PROBLEM SET »
A – Give every web address that appears in the notebook excerpt on the pre-trained Inception-v3 model.
B – Write the next part of the notebook excerpt on the pre-trained Inception-v3 model, starting after its final line.

EXCERPT »
:::::

Go to https://www.kaggle.com/c/dogs-vs-cats and accept the rules to be able to get the data.

In [None]:
!kaggle competitions download --force -c dogs-vs-cats
!unzip train.zip

### Using pre-trained model

Today we're going to build and fine-tune CNN based on weights pre-trained on ImageNet: the largest image classification dataset as of now.
More about imagenet: http://image-net.org/
Setup: classify from a set of 1000 classes.

In [None]:
import scipy as sp
import scipy.misc
import matplotlib.pyplot as plt
import numpy as np
%matplotlib inline

In [None]:
import requests

# class labels
LABELS_URL = 'https://s3.amazonaws.com/outcome-blog/imagenet/labels.json'
labels = {int(key):value for (key, value) in requests.get(LABELS_URL).json().items()}

In [None]:
print(list(labels.items())[:5])

### TorchVision
PyTorch has several companion libraries, one of them being [torchvision](https://github.com/pytorch/vision/tree/master/) - it contains a number of popular vision datasets, preprocessing tools and most importantly, [pre-trained models](https://github.com/pytorch/vision/tree/master/torchvision/models).

For now, we're going to use torch Inception-v3 module.

We're gonna use the inception-v3 network:
![img](https://hackathonprojects.files.wordpress.com/2016/09/googlenet_diagram.png?w=650&h=192)

Let's first look at the code here: [url](https://github.com/pytorch/vision/blob/master/torchvision/models/inception.py)

In [None]:
from torchvision.models.inception import inception_v3

model = inception_v3(pretrained=True,      # load existing weights
                     transform_input=False, # preprocess input image the same way as in training
                     progress=True)

:::::

PROVIDED MATERIAL »

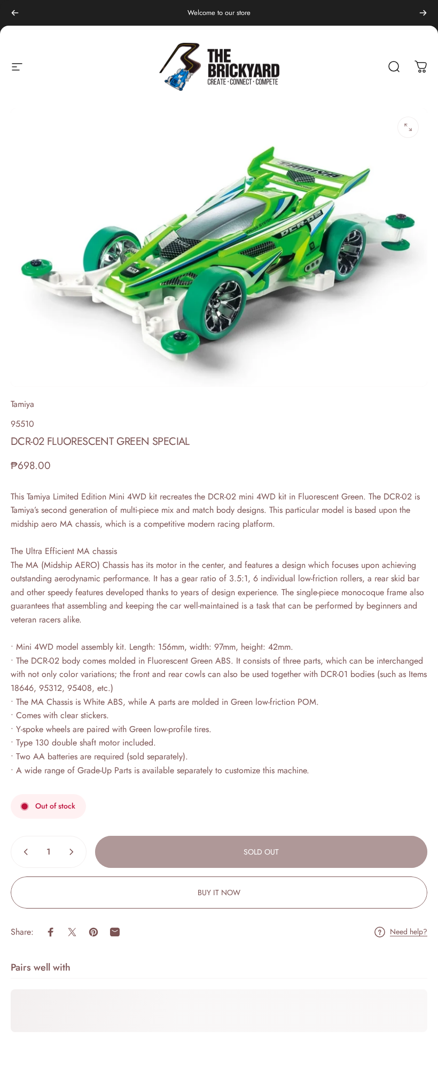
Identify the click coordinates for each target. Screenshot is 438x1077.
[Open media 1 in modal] (408, 127)
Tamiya (22, 404)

:::::

IN RESPONSE »
A –
https://www.kaggle.com/c/dogs-vs-cats
http://image-net.org/
https://s3.amazonaws.com/outcome-blog/imagenet/labels.json
https://github.com/pytorch/vision/tree/master/
https://github.com/pytorch/vision/tree/master/torchvision/models
https://hackathonprojects.files.wordpress.com/2016/09/googlenet_diagram.png?w=650&h=192
https://github.com/pytorch/vision/blob/master/torchvision/models/inception.py

B –
model.aux_logits = False # don't predict intermediate logits (yellow layers at the bottom)
model.eval()

In [None]:
import torch
import torch.nn as nn
import torch.nn.functional as F
from skimage.transform import resize

### Predict class probabilities

In [None]:
!wget https://github.com/yandexdataschool/MLatImperial2021/raw/master/06_lab/albatross.jpg

In [None]:
img = resize(plt.imread('albatross.jpg'), (299, 299))
plt.axis("off")
plt.imshow(img)
plt.show()

img = torch.FloatTensor(img.reshape([1, 299, 299, 3]).transpose([0,3,1,2]))

probs = torch.nn.functional.softmax(model(img), dim=-1)

probs = probs.data.numpy()

top_ix = probs.ravel().argsort()[-1:-10:-1]
print ('top-10 classes are: \n [prob : class label]')
for l in top_ix:
    print ('%.4f :\t%s' % (probs.ravel()[l], labels[l].split(',')[0]))



### Having fun with pre-trained nets

In [None]:
!wget http://cdn.com.do/wp-content/uploads/2017/02/Donal-Trum-Derogar.jpeg -O img.jpg

In [None]:
img = resize(plt.imread('img.jpg')[:-100,200:-150], (299,299))
plt.imshow(img)
plt.axis("off")
plt.show()

img = torch.FloatTensor(img.reshape([1, 299, 299, 3]).transpose([0,3,1,2]))

probs = torch.nn.functional.softmax(model(img), dim=-1)

probs = probs.data.numpy()

top_ix = probs.ravel().argsort()[-1:-10:-1]
print ('top-10 classes are: \n [prob : class label]')
for l in top_ix:
    print ('%.4f :\t%s' % (probs.ravel()[l], labels[l].split(',')[0]))



# Grand-quest: Dogs Vs Cats
* original competition
* https://www.kaggle.com/c/dogs-vs-cats
* 25k JPEG images of various size, 2 classes (guess what)

### Your main objective
* In this seminar your goal is to fine-tune a pre-trained model to distinguish between the two rivaling animals
* The first step is to just reuse some network layer as features

### As before, we will use auxilary function you have seen on Monday

In [None]:
from IPython.display import clear_output
from sklearn.metrics import accuracy_score

class Logger:
  def __init__(self):
    self.train_loss_batch = []
    self.train_loss_epoch = []
    self.test_loss_batch = []
    self.test_loss_epoch = []
    self.train_batches_per_epoch = 0
    self.test_batches_per_epoch = 0
    self.epoch_counter = 0
    
    self.accuracy = []

  def fill_train(self, loss):
    self.train_loss_batch.append(loss)
    self.train_batches_per_epoch += 1

  def fill_test(self, loss):
    self.test_loss_batch.append(loss)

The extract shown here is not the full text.